Enhanced Basketball Target Tracking in Panoramic Vision Systems via Advanced YOLO and Camshift Algorithm Integration

Jiaojiao Lu

Abstract


The panoramic vision basketball robot can not only provide a 360° panoramic view, but also obtain real-time position and distance information of the basketball. To improve the target tracking performance of panoramic vision basketball robots, a target detection algorithm is first designed as the basis for subsequent robot target tracking. In object detection, the You Only Look Once version 8 is adopted. A bidirectional feature pyramid network and an improved cross stage partial 2-fusion are introduced for optimization. Based on the improved MeanShift algorithm, namely the continuous adaptive mean shift algorithm, target tracking is achieved. Subsequently, the research introduces Kalman filtering algorithm, target template update judgment, and fused features to optimize the target tracking algorithm.
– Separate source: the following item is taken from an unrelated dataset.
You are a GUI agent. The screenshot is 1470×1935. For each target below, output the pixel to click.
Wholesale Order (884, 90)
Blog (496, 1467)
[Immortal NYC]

In terms of evaluation indicators, the study selects precision, recall, time consumption, central error, missed detection rate, and false detection rate, and conducted practical application tests. The precision, recall, and time consumption were 98.67%, 97.65%, and 54.21ms, respectively. Under obstructions, lighting changes, and background interference, the precision of the tracking algorithm was 95.67%, 96.47%, and 95.26%, respectively. The maximum central errors were 24 pixels, 21 pixels, and 22 pixels, respectively. The designed object detection and tracking algorithm has good performance and can provide solid technical support for the application of panoramic vision basketball robots in actual competitions.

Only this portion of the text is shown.